A drug used for decades to treat and prevent malaria might also fight the many symptoms of metabolic syndrome, a potentially disabling condition that is estimated to affect as many as a quarter of American adults. The findings appear in the November 2006 issue of the journal Cell Metabolism, published by Cell Press.
Researchers, led by Clay F. Semenkovich of Washington University School of Medicine and Michael B. Kastan of St. Jude Children's Research Hospital, found in studies of mice that the antimalaria drug chloroquine improved symptoms of metabolic syndrome; the drug reduced atherosclerosis, lowered blood pressure, and improved blood sugar tolerance. Chloroquine works by activating a particular stress pathway that mediates susceptibility to the syndrome, they found.
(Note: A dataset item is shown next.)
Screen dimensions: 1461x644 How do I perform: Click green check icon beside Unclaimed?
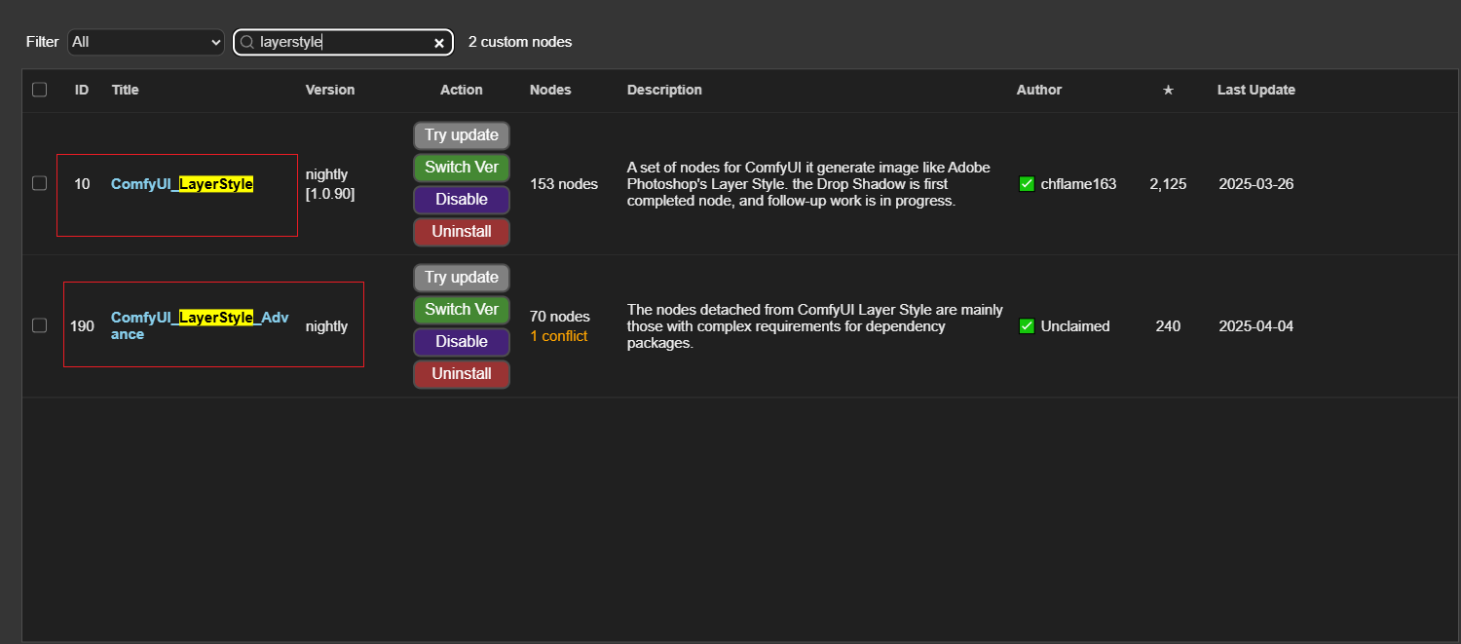coord(1026,326)
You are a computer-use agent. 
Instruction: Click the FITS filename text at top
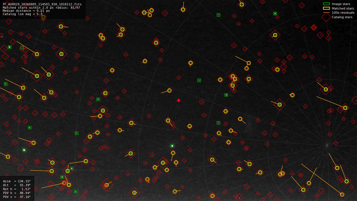click(x=42, y=4)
"In animals, activating this pathway with extremely low doses of chloroquine counteracted many of the features of metabolic syndrome," said Semenkovich. Semenkovich said he expects to begin a clinical trial of the drug's utility for curbing metabolic syndrome in human patients very soon.
Often associated with insulin resistance, metabolic syndrome can include five components: high triglycerides, low "good" cholesterol, high blood pressure, high blood sugar, and central obesity--characterized in men by a pants waist size of 40 or greater, Semenkovich said. Patients who exhibit three of the five components fit the criteria for metabolic syndrome.
The condition is also associated with atherosclerosis, leaving patients at increased risk of death from cardiovascular disease, the researchers said.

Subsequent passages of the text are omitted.